Profilage transcriptomique à cellule unique du cœur révèle ANGPTL4 reliant les fibroblastes et l'angiogenèse dans l'insuffisance cardiaque avec fraction d'éjection préservée

Profil transcriptomique monocellulaire révélant la relation entre les fibroblastes cardiaques et l’angiogenèse : le rôle clé d’ANGPTL4 dans le HFpEF

Contexte

L’insuffisance cardiaque est l’un des principaux défis de santé à l’échelle mondiale. Elle se divise en deux catégories : l’insuffisance cardiaque avec fraction d’éjection préservée (heart failure with preserved ejection fraction, HFpEF) et l’insuffisance cardiaque avec fraction d’éjection réduite (heart failure with reduced ejection fraction, HFrEF). Le HFpEF représente 50 % des cas d’insuffisance cardiaque, touchant environ 32 millions de personnes dans le monde. Malgré sa prévalence élevée et son taux de mortalité important, les mécanismes physiopathologiques du HFpEF ne sont pas encore totalement compris, ce qui limite les options thérapeutiques efficaces. Par conséquent, l’étude approfondie de l’hétérogénéité cellulaire et des mécanismes sous-jacents du HFpEF, en particulier le rôle des troubles de l’angiogenèse, est devenue une priorité de recherche.
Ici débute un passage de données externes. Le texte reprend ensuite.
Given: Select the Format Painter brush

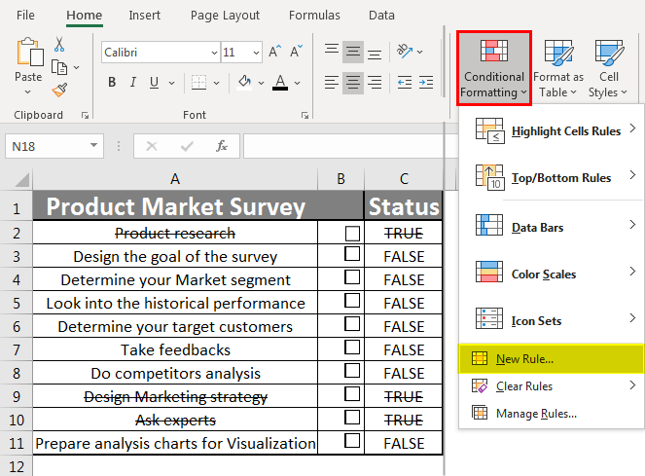Looking at the screenshot, I should (58, 91).
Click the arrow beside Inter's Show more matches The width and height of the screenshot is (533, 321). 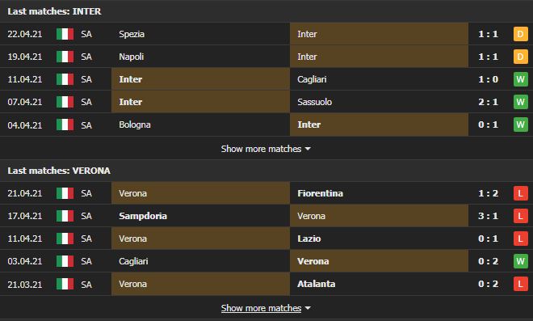pos(308,149)
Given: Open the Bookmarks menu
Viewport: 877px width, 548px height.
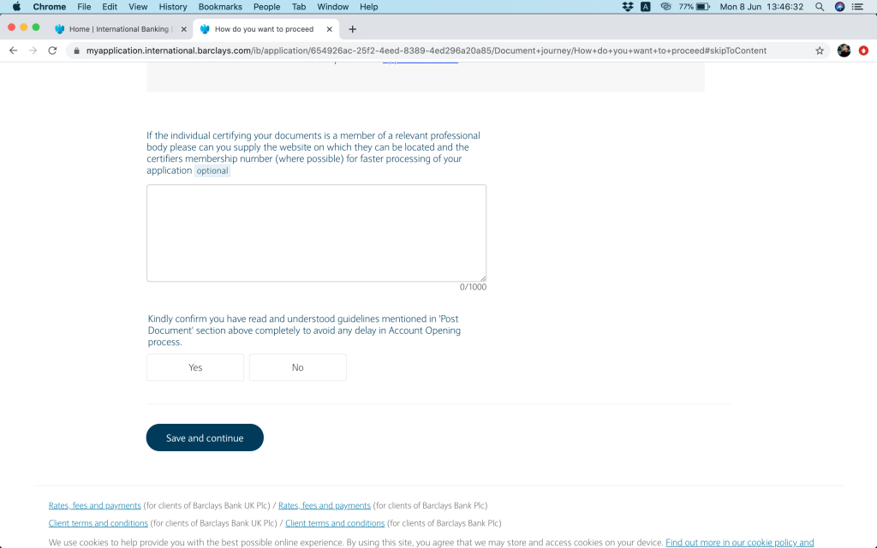Looking at the screenshot, I should point(220,7).
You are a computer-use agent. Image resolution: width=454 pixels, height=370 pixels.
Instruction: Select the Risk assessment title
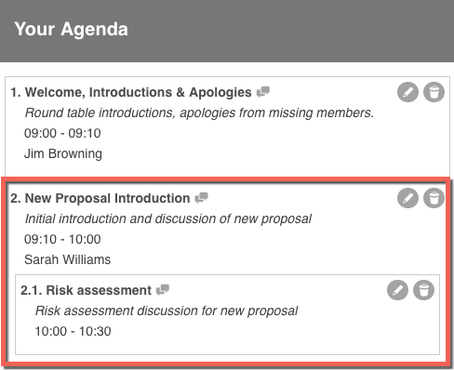[x=86, y=290]
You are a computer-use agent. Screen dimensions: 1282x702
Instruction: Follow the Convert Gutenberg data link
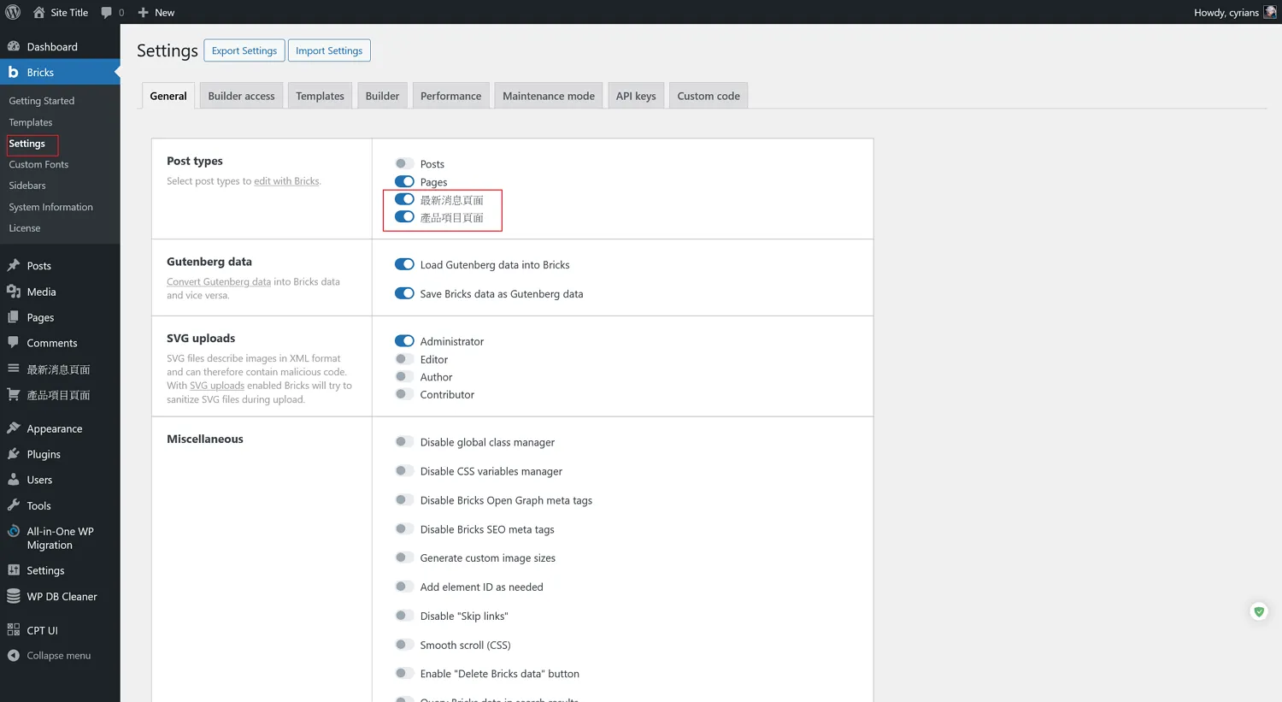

Le développement de la technologie de séquençage d’ARN monocellulaire (single-cell RNA sequencing, scRNA-seq) offre une opportunité sans précédent pour étudier la complexité de l’hétérogénéité cellulaire et de la communication intercellulaire. Grâce à la résolution monocellulaire, les chercheurs peuvent analyser plus précisément le rôle des différents types de cellules dans les maladies et leurs mécanismes de régulation mutuelle. L’équipe de recherche a utilisé la technologie scRNA-seq pour analyser de manière exhaustive le transcriptome des cellules non myocytaires dans le cœur atteint de HFpEF, révélant une relation potentielle entre les fibroblastes cardiaques (cardiac fibroblasts, CFs) et l’angiogenèse, et identifiant ANGPTL4 comme une molécule clé dans la régulation de ce processus.

Source de l’article

Cet article a été coécrit par Guoxing Li, Huilin Zhao, Zhe Cheng, Junjin Liu, Gang Li et Yongzheng Guo, tous membres de l’équipe de recherche de l’Université de médecine de Chongqing et de ses hôpitaux affiliés en Chine. L’article a été publié en 2025 dans le Journal of Advanced Research, sous le titre “Single-cell transcriptomic profiling of heart reveals ANGPTL4 linking fibroblasts and angiogenesis in heart failure with preserved ejection fraction”. Le DOI est 10.1016/j.jare.2024.02.006.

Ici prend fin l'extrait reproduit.